[Data extracted from a collection]
+++++

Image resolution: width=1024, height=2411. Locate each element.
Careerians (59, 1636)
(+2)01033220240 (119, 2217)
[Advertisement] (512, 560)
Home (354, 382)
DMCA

+++++

Exactly as they appear, print the lines from the one holding "Careerians (59, 1636)" through the final line of the entries, and no others.

# [OUTPUT OF THE TASK]
Careerians (59, 1636)
(+2)01033220240 (119, 2217)
[Advertisement] (512, 560)
Home (354, 382)
DMCA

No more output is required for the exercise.